**Dataset excerpts**

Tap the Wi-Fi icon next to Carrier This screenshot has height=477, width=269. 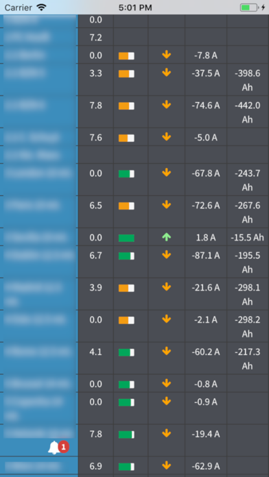tap(41, 8)
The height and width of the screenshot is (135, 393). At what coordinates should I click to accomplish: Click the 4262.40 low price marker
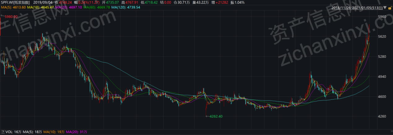click(216, 116)
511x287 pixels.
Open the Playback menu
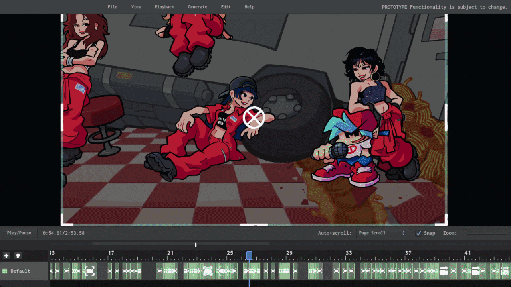(164, 7)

**Stated exercise**
Render the part of the data that opens with the line containing "The height and" and closes at the end of the data as a Markdown table with the columns Row and Line, leaving out blank lines and pictures.

**Answer for the task**
| Row | Line |
|---|---|
| 1 | The height and width of the screenshot is (135, 393). At what coordinates should I click to accomplish: Click the 4262.40 low price marker |
| 2 | click(216, 116) |
| 3 | 511x287 pixels. |
| 4 | Open the Playback menu |
| 5 | (164, 7) |